本発明は、局所の脂肪と体重の減少に用いられる組成物およびその医薬品と使用を開示する。本発明における組成物は、レスベラトロールとウコン抽出物を1:30から10:1の重量比で含有する。本発明の組成物およびその医薬品は、脂肪細胞の成長を抑制することができると共に、脂肪細胞のアポトーシスを促進することができるため、脂肪細胞を減少させ、局所の脂肪の蓄積量を減らし、体重を減少させる効果を有する。したがって、周辺細胞と組織の炎症反応や組織壊死を引き起こすことなく、末梢組織の炎症や痛みを生じさせることもなく、現有の脂肪吸引術や低侵襲性の脂肪分解機器を用いた技術における組織の損傷あるいは炎症や痛みの問題発生が避けられる。また、脂肪分解注射剤の成分であるホスファチジルコリン(phosphatidylcholine)やデオキシコール酸ナトリウム(sodium deoxycholate)に起因する細胞の崩壊壊死(necrosis)による末梢組織の炎症や壊死、感染などの問題も生じない。

Description

本発明は、局所の脂肪と体重の減少に用いられる組成物に関するものである。本発明は、局所の脂肪と体重の減少に用いられる組成物の使用に関するものである。本発明はさらに、局所の脂肪と体重の減少に用いられる組成物を含む医薬品に関する。本発明は、前記医薬品による局所の脂肪と体重の減少における使用に関するものである。

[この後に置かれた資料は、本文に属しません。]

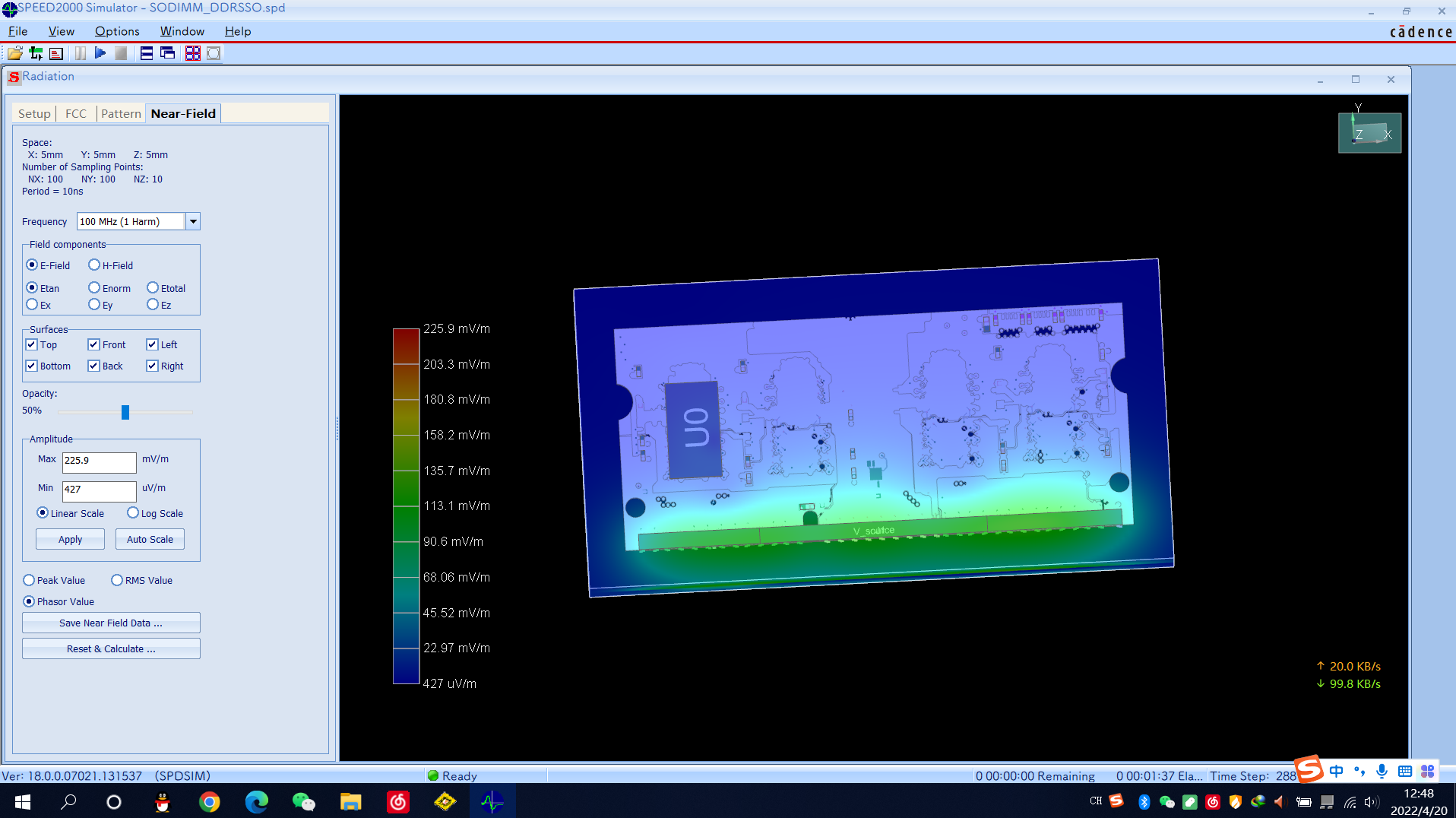Image resolution: width=1456 pixels, height=818 pixels.
Task: Click the red report list toolbar icon
Action: point(56,53)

近年、美意識が変化し、また、健康、体型や体重などへの意識が高まっていることにつれ、肥満者のみならず、ダイエットやボディシェイプは多くの人々から注目されている。そのため、ダイエット、ボディシェイプや体重管理市場が盛んになり、ダイエット食品、ボディシェイプ保健品、ダイエット臨床管理、医療機器、フィットネス運動器具などの関連産業の発展を推進する。Marketsand Marketsの統計レポート「Global Weight Loss and Gain Market2009−2014」によると、世界の体重管理市場(Weight Management)は、2014年に5863億ドルに達し、2015年にはさらに6509億ドルに達すると見込まれている。その中、アメリカが主な市場であり、その市場規模は3100億ドルに達すると予測される。その次は、ヨーロッパであり、その市場規模は2380億ドルに達すると予測される。それと同時に、消費者の健康意識が高まり、特に肥満に伴う各種の慢性疾患による影響に関しては、各国において日々重要なテーマとなっている。さらに、肥満者のみならず、健康者の体重管理やフィットネス等に対する関心も高まっているため、多くの人々からフィットネスが重要視されるようになり、関連産業が急速に発展する。上記は、市場全体の安定な成長の主な原因となっている。2012年のアメリカ形成外科学会(American Society of Plastic Surgeons)の統計によると、ボディコンター(Body Contouring)に対する需要は、形成外科において一位を保っており、さらに、2017までには毎年12.3%の成長率で増加すると予測されている。Research and Marketsより出版された「Global Pipeline Analysis Competitive Landscape and Market Forecasts」によると、2010年に世界のフィットネス機器設備の市場は9億ドルに達しており、さらに、2017年には20億ドルまで増加すると予測されている。市場の需要量が大きく、かつ毎年増加しているため、市場に出ている脂肪吸引・脂肪分解法が様々であり、リスクが高いあるいは保障されない医療行為等も続々と増えている。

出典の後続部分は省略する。